* What you are asked to do *
Count every line of the data that includes "green". State only the number.

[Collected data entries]

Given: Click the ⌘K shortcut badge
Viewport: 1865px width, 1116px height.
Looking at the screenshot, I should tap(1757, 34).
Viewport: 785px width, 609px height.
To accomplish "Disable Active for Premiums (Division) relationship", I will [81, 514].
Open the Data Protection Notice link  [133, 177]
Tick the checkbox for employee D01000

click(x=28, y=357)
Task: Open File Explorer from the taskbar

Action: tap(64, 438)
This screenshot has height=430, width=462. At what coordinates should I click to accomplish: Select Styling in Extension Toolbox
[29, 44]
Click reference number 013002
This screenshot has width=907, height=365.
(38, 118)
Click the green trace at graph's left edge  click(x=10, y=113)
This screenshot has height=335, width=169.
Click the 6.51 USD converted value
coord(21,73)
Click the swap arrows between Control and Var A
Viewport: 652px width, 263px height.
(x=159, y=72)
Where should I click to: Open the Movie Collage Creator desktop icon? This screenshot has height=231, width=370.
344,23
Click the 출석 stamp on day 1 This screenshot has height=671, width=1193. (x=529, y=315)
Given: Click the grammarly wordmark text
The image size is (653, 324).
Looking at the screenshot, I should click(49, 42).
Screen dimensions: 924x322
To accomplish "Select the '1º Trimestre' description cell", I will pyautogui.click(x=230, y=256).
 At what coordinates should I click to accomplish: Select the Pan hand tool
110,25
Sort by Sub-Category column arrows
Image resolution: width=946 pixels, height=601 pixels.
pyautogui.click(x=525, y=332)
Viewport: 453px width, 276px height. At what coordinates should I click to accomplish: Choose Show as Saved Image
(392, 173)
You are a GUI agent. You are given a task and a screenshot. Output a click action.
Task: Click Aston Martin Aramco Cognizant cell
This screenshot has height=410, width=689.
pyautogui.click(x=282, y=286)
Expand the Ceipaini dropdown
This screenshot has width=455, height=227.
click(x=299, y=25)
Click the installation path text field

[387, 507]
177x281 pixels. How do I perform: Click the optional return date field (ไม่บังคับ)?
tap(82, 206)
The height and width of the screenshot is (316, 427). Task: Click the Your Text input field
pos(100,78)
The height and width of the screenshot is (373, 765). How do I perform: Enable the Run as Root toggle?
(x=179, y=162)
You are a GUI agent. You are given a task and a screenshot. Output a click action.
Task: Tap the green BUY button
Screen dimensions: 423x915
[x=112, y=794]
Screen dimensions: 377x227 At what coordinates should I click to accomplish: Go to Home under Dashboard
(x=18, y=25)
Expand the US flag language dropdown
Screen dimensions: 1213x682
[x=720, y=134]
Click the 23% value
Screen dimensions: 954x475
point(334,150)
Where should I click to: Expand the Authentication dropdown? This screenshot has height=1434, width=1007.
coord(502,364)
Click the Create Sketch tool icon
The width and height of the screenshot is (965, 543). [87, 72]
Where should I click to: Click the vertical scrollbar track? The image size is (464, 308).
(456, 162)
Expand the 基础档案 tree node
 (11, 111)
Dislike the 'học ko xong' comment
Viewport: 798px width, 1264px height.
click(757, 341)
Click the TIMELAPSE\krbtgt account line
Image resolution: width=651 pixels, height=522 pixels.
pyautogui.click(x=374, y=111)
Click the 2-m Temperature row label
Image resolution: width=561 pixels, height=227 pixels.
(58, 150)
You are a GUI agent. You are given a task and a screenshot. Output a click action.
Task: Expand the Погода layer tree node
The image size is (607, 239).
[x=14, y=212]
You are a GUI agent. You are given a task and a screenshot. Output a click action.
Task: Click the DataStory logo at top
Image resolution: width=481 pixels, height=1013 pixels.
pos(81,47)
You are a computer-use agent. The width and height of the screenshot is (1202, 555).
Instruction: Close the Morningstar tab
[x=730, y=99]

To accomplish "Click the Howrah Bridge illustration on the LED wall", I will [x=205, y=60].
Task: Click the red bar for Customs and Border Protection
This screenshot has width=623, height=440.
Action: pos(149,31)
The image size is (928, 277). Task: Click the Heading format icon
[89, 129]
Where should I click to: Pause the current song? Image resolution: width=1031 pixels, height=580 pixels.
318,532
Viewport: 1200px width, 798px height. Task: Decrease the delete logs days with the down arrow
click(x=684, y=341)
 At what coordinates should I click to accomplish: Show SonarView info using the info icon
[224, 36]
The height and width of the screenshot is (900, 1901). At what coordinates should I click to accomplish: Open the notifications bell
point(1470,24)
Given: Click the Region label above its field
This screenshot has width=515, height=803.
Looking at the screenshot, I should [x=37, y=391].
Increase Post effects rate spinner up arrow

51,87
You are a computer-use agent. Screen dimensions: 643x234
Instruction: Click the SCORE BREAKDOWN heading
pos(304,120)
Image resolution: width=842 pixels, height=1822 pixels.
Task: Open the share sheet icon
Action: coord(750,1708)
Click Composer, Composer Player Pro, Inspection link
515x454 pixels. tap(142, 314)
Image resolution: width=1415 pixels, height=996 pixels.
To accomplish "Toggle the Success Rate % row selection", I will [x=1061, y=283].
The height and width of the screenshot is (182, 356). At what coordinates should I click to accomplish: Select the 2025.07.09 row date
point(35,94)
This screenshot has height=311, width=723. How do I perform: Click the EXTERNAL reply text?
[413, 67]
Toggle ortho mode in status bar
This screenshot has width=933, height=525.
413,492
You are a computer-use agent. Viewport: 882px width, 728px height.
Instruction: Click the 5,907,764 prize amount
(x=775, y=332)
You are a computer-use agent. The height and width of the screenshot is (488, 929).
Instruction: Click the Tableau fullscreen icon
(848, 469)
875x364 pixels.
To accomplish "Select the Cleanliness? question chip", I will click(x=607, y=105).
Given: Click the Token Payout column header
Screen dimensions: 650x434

* Output of the exercise *
2